Machine readable specifications
I expect that what you'll hear from implementers is that parsing isn't the hard bit of a modern JS engine -- it's certainly not the thorniest part of Traceur, and it doesn't do most of the work a JIT-ing engine would.
If you would like to concretely improve the situation, you might ask Allen and folks from engine teams what would simplify their jobs before proposing a solution.
Aren't you confusing "machine readable specification" with "machine readable syntax specification"? Syntax is only a small part of a language spec, and quite frankly, the least interesting one by far. Also, I don't see the benefit of your format. The EcmaScript spec actually goes to quite some length to give a grammar that is LR(1).

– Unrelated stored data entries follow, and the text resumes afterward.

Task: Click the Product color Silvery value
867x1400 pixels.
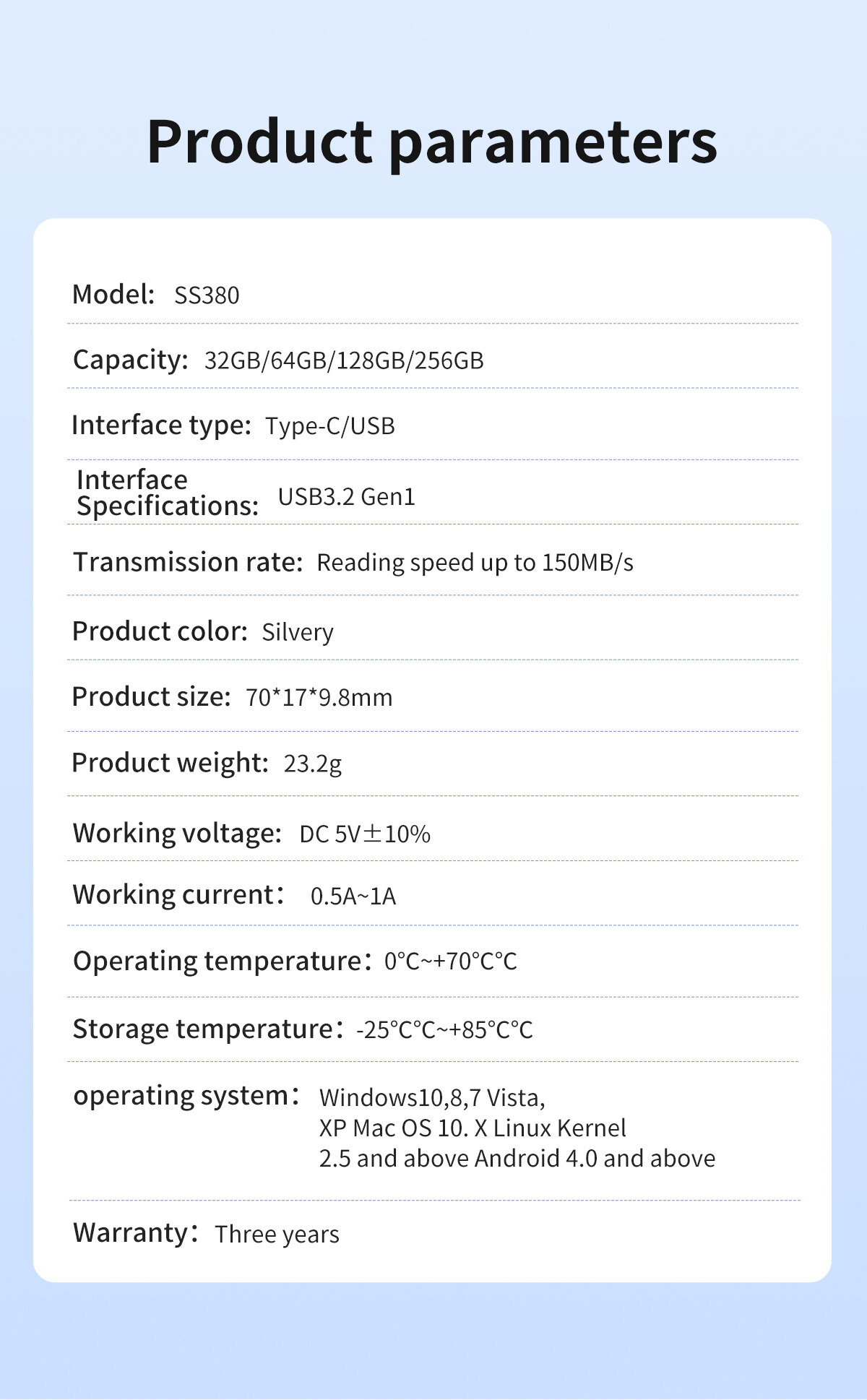Action: [x=298, y=632]
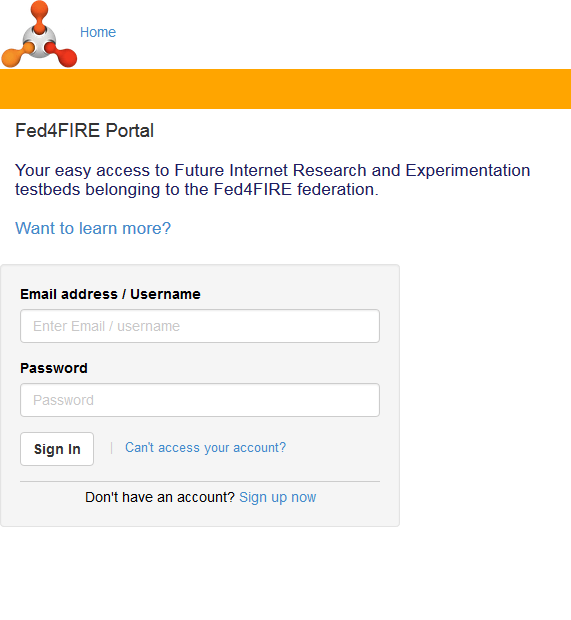Screen dimensions: 571x620
Task: Open the Home link
Action: pos(98,32)
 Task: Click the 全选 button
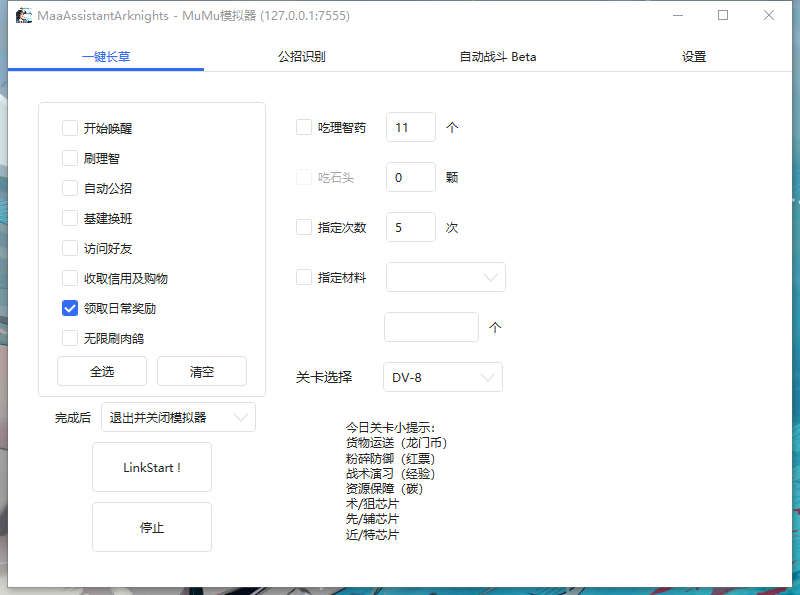(x=101, y=371)
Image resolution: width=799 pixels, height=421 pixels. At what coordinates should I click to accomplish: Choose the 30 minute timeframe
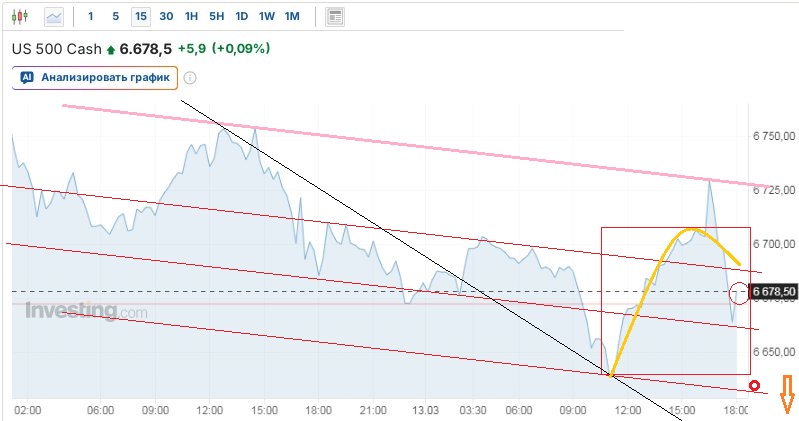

The whole point is to keep it de facto "machine readable". But unlike yours, it also is human readable.
(FWIW, there are at least two serious efforts of actually formalising and mechanising the JavaScript language, i.e. its semantics, which is a much more interesting endeavor. Techniques for formalised language specs have made a great leap over the last decade, and I sincerely hope we'll see them becoming mainstream at some point. But as usual, the mainstream is very conservative, probably for valid reasons.)
The specification is hard enough to digest for average developers now; I'd hate to point one of my guys at a machine-readable document when he's having trouble with some corner-case.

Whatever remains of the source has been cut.